Meek became CEO and President of DSC at the age of 27.

==Sustainable Building==
Since the early 1980s, Meek has built “green” custom residential and commercial projects with Desert Star Construction. The company increased its association with green development in 2009, adding a LEED AP to its development team and beginning to develop Gold LEED projects.

Meek built the first Net-Zero Energy custom home in Paradise Valley, Arizona and the first LEED-certified new custom home in Paradise Valley.

Meek led the renovation and sustainable retrofitting of Arizona's first Gold LEED-certified full-service commercial restaurant El Chorro Lodge.

==Glorious Reflections==
Meek is the founder of Glorious Reflections, which was established in order to provide spiritual community and guidance to business executives. Beyond Christian fellowship, the community publishes a newsletter, a team building toolbox, and issues a “21 Day Reflections Challenge” to its members.

==Books==
In 2015 Meek published his first book, entitled Team Builder Toolbox: 13 Tools To Build The Power Of Your Team.

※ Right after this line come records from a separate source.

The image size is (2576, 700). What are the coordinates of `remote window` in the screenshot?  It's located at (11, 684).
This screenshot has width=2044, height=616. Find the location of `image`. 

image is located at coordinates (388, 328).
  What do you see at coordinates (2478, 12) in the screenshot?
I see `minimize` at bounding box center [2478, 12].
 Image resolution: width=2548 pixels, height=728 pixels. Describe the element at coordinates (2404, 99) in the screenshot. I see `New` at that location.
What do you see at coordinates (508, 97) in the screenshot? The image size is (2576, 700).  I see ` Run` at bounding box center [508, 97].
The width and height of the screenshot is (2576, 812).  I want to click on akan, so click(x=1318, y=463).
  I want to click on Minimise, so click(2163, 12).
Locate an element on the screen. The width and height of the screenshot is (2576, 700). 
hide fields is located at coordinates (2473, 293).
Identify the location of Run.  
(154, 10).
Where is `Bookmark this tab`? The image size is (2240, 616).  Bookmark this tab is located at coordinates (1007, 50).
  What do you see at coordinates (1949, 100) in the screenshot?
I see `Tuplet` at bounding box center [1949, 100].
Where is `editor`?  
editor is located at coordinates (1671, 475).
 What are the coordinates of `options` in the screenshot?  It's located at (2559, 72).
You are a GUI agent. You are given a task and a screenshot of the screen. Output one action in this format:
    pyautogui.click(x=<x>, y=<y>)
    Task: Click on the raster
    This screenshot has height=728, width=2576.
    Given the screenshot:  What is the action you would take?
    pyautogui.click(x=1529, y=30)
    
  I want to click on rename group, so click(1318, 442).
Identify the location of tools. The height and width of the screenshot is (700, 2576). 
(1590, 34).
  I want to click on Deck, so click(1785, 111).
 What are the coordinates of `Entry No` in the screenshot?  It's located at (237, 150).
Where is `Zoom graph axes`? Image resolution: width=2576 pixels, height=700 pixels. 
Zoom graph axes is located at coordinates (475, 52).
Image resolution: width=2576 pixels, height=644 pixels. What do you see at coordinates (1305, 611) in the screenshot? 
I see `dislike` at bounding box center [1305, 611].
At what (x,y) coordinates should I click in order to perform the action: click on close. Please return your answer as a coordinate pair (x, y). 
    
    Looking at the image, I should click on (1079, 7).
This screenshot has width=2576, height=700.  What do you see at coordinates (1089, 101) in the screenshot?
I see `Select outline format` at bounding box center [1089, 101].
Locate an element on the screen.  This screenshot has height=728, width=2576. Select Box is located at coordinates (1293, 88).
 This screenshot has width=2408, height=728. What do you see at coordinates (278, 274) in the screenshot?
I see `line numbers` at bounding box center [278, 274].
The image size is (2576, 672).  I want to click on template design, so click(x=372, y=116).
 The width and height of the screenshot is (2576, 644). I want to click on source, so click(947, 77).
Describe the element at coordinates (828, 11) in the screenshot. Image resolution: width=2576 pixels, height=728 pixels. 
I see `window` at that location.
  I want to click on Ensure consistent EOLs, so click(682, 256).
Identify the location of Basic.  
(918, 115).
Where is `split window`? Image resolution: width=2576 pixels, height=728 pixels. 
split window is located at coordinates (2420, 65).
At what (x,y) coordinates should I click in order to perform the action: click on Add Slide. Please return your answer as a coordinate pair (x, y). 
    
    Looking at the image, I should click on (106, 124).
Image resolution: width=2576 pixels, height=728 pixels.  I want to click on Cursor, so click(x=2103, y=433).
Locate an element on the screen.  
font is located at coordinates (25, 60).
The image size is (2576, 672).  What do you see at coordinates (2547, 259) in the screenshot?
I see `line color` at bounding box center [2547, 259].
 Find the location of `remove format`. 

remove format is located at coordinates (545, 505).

The book compiles a list of recommendations for business executives to improve their leadership skills.
In 2018 Meek published the book Be Great … Before It’s Too Late, which draws lessons from people across history that Meek determines to be “extraordinary” in order to distill what the reader can learn from them in their own lives.
Meek then published the book Leadership on the Level in 2021, which combines lessons from scripture and business world case studies.
He is also a public speaker.

==Philanthropy==
Meek led the renovation of The Phoenix Dream Center kitchen, a 1,200-square-foot breakfast bar into 4,000-square-foot, fully stocked kitchen that serves an average 750,000 people a year.

Meek also led a major renovation project for The Phoenix Dream Center to design and rebuild ten “Dream Rooms” associated with The Rescue Project Program in support of human trafficking victims.